Mecsei says Sami filmmaking has shifted from making films about the Sámi people to making Sámi films.
She adds that it used to be Norwegian directors and Norwegian filmmakers who made movies about the Sámi people or that included Sámi characters. But now the Sámi are beginning to convey their history and stories themselves, creating movies and getting involved in film production both in front of and behind the camera.

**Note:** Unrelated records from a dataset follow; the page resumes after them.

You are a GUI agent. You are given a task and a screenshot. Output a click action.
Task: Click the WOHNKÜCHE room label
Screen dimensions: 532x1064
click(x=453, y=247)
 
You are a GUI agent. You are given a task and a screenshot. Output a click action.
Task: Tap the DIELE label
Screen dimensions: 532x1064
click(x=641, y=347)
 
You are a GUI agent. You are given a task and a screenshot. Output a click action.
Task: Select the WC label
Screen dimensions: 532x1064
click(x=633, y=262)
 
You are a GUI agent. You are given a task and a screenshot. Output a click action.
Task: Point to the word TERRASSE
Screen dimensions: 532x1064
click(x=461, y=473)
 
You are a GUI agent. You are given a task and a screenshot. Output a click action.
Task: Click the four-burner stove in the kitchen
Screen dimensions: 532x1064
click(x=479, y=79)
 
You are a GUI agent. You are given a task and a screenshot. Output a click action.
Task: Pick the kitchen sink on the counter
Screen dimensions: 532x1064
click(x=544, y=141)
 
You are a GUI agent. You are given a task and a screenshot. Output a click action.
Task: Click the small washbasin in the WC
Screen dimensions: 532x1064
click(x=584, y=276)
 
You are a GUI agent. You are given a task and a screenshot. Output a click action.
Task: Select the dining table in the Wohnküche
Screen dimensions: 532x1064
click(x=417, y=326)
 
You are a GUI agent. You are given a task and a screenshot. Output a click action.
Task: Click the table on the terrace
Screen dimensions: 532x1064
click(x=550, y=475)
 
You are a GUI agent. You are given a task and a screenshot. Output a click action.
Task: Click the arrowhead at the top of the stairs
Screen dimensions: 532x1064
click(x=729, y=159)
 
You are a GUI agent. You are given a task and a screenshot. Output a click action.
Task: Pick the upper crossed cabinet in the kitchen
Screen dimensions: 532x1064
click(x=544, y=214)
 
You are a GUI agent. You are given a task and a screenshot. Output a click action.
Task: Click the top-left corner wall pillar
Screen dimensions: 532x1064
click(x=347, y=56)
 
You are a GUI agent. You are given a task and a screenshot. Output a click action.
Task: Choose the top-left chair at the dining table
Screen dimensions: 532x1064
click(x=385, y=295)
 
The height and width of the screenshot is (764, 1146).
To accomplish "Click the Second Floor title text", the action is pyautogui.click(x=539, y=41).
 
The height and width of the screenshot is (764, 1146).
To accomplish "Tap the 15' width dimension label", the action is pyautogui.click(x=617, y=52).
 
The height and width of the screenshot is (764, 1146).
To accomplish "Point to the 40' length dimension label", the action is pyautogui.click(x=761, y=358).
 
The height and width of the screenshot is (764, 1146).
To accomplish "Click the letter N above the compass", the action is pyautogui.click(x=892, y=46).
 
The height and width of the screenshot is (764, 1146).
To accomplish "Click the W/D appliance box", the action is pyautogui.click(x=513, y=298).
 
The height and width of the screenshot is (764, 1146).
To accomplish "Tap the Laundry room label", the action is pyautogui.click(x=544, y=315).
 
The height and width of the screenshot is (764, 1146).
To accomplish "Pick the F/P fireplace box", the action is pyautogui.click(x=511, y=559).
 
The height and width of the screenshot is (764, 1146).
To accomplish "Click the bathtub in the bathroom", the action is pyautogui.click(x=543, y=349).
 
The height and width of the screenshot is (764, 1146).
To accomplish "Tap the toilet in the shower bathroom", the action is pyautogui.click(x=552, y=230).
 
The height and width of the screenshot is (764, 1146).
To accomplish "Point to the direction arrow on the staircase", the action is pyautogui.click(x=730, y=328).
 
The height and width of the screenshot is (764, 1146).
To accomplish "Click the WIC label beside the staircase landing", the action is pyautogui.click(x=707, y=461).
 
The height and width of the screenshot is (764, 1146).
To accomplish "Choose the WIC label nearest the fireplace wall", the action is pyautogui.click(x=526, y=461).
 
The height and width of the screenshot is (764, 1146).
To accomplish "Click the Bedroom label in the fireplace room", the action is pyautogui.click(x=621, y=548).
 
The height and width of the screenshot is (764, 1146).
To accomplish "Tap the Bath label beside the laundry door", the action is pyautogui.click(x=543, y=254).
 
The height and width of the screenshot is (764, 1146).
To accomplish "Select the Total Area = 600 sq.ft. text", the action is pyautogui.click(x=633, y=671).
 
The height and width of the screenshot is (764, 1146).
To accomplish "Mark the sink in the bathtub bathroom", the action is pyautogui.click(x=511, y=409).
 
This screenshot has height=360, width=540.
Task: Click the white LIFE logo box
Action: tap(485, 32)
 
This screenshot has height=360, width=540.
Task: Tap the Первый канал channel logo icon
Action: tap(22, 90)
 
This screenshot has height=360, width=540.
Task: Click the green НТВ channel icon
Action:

“Genuineness and authentic storytelling are important,” Mecsei says. “No longer can you just insert some actor that sort of looks like a Sámi to play a Sámi, but now you have to be a Sámi. Moving from an outside perspective to an interior perspective echoes the paradigm shift that is marked in Sámi cultural history by the conflict over the Alta-Kautokeino river. I’m looking at how this turn of events gives new insights into Sámi identity-building through filmmaking.”
Pathfinder – and Ante
Pathfinder remains a significant turning point: a Sámi director tells a Sámi story related to a Sámi legend; the actors are Sámi, a Sámi composer is responsible for much of the music, and the language of the film is Sámi. The film becomes a huge success, and helps strengthen cultural identity and pride.
But before Pathfinder, there was Ante – a television series about a boy of the same name, who is sent away to boarding school, but all he wants is to be on the plateau working with the family’s herd of reindeer. This series was aired on NRK in the mid 1970s, reaching a whole generation of children and youth. Many who don’t remember the content remember the joik theme song – a traditional form of Sámi singing.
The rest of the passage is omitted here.